Updated on 2019-08-02: Updated for clarity based on the great community feedback, special thanks to Raffaele Di Fazio.
Understanding the various components and overall system design of Kubernetes is not an easy task. This is partially due to the designers of Kubernetes fully embracing a microservices based architecture. I.e. every piece of the control (“masters”) and data plane (“nodes/workers”) is implemented as distinct services (controllers). Major advantages of this architecture are flexibility and independence in development/deployment, horizontal scalability and failure tolerance, i.e. running two or more (typically n+1) instances of critical processes like etcd, scheduler, API server, etc.
The following diagram from the Kubernetes docs shows the various components. You can read more about that here.
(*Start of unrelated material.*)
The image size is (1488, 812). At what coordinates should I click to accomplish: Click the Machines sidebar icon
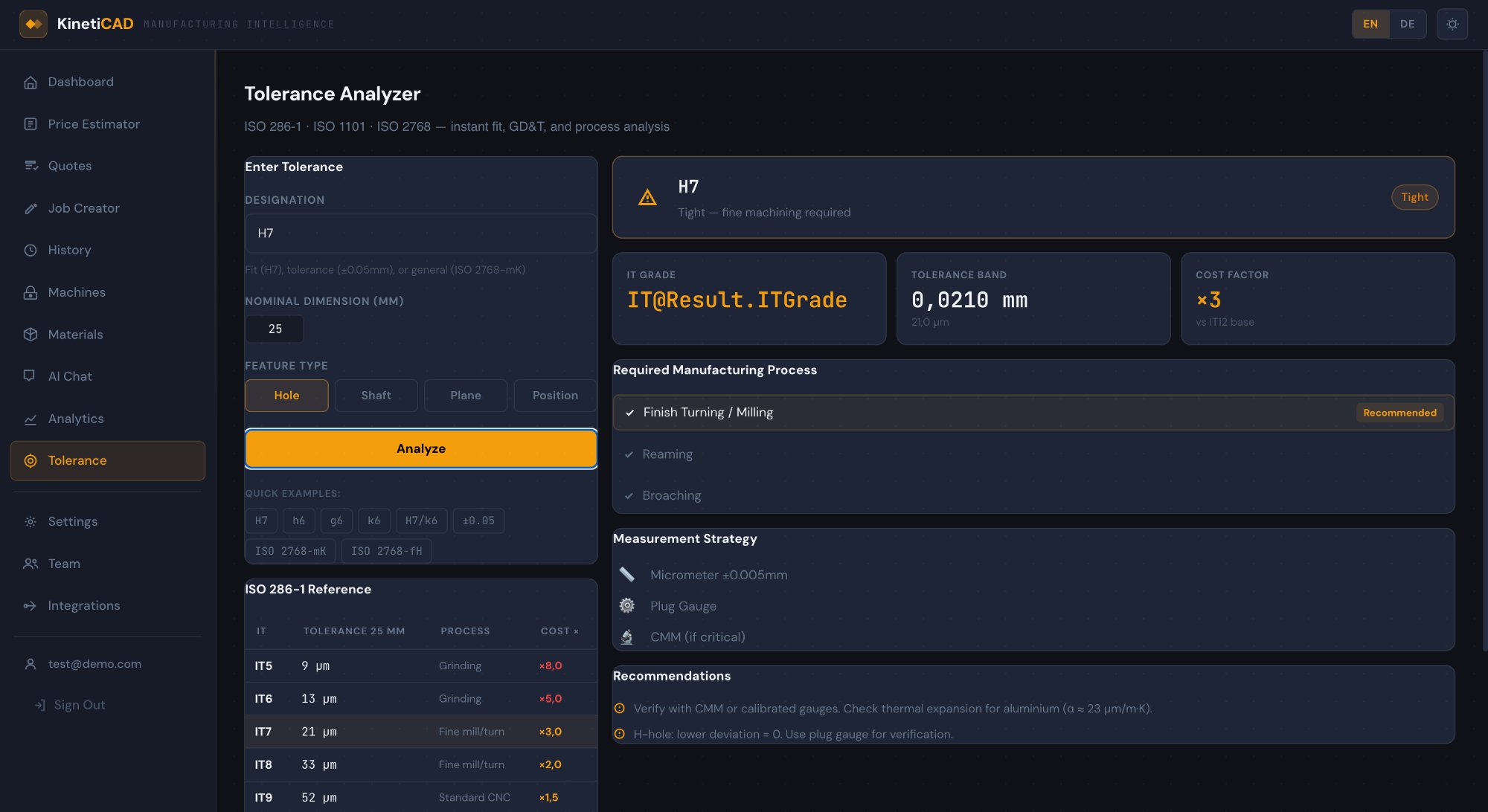[x=31, y=293]
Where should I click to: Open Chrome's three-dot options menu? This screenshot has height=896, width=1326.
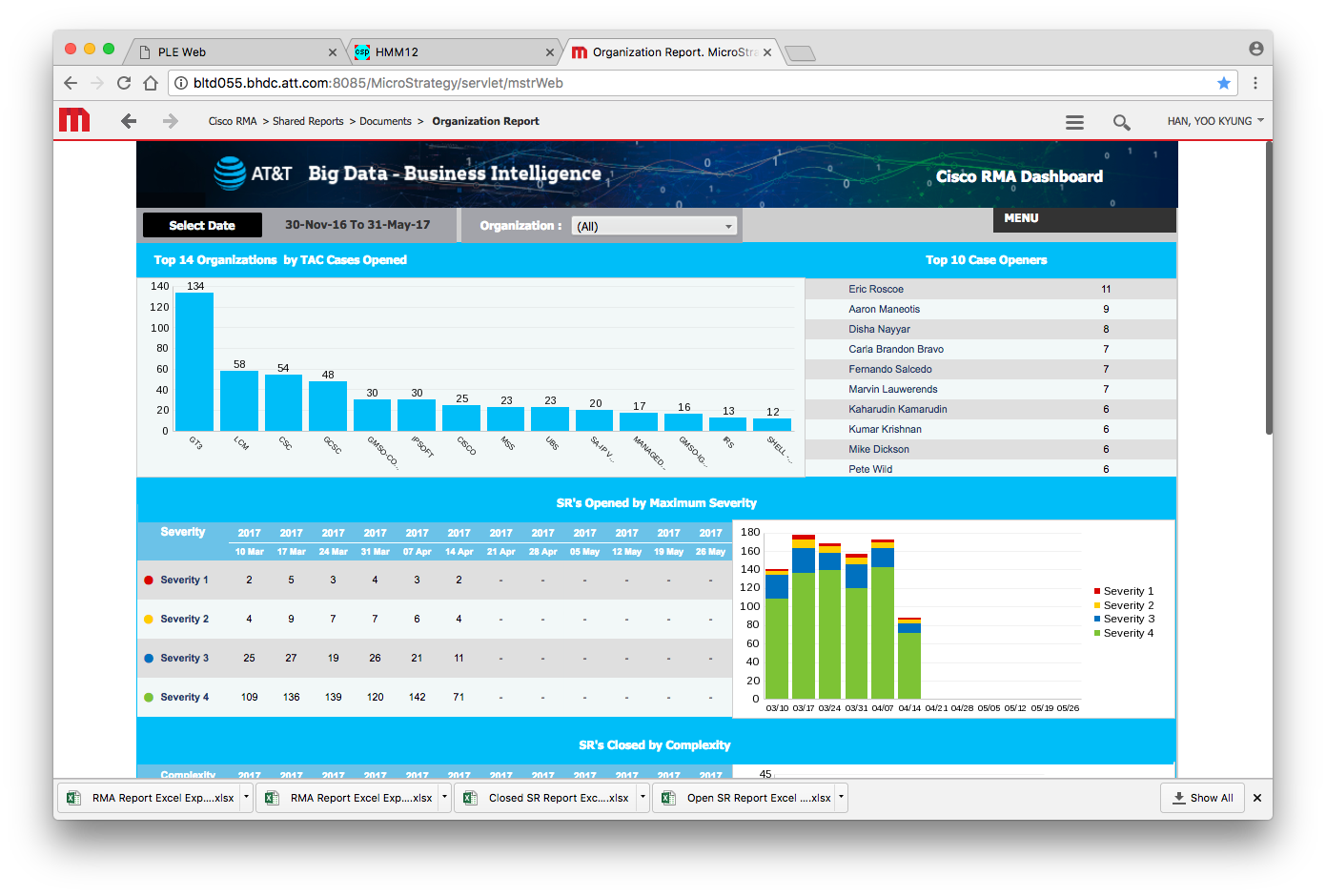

The downside is that such a microservices based architecture always comes with a steep learning curve. But this knowledge is critical for both, developers and operators, maintaining Kubernetes or developing workloads on top of it. It’s a distributed system par excellence. In my engagements with customers, colleagues and with the community I dedicate a lot of time going into the details of how Kubernetes works. Because across the board, there is often confusion or misunderstanding of the architecture, opening the door for unnecessary discussions or, even worse, failure.
“If you cannot explain something in simple terms, you don’t understand it."
I realized that just by describing the individual components and adding some buzzword-magic like “choreography”, “controllers”, “stateless” and “leader election” does not always make it easier to understand what’s going on and how Kubernetes delivers on the aforementioned promises of a microservices based design.
If I would have to describe Kubernetes in one sentence it would be:
“Autonomous processes reacting to events from the API server”
These processes are modeled as control loops (observe->analyze->act1 2) and only communicate with the API server, i.e. never directly with each other. An event is simply an immutable fact that happened, e.g. “pod created”. This is also referred to as event-driven architecture3 where the flow between the individual components (microservices) is a choreography without a central orchestrator.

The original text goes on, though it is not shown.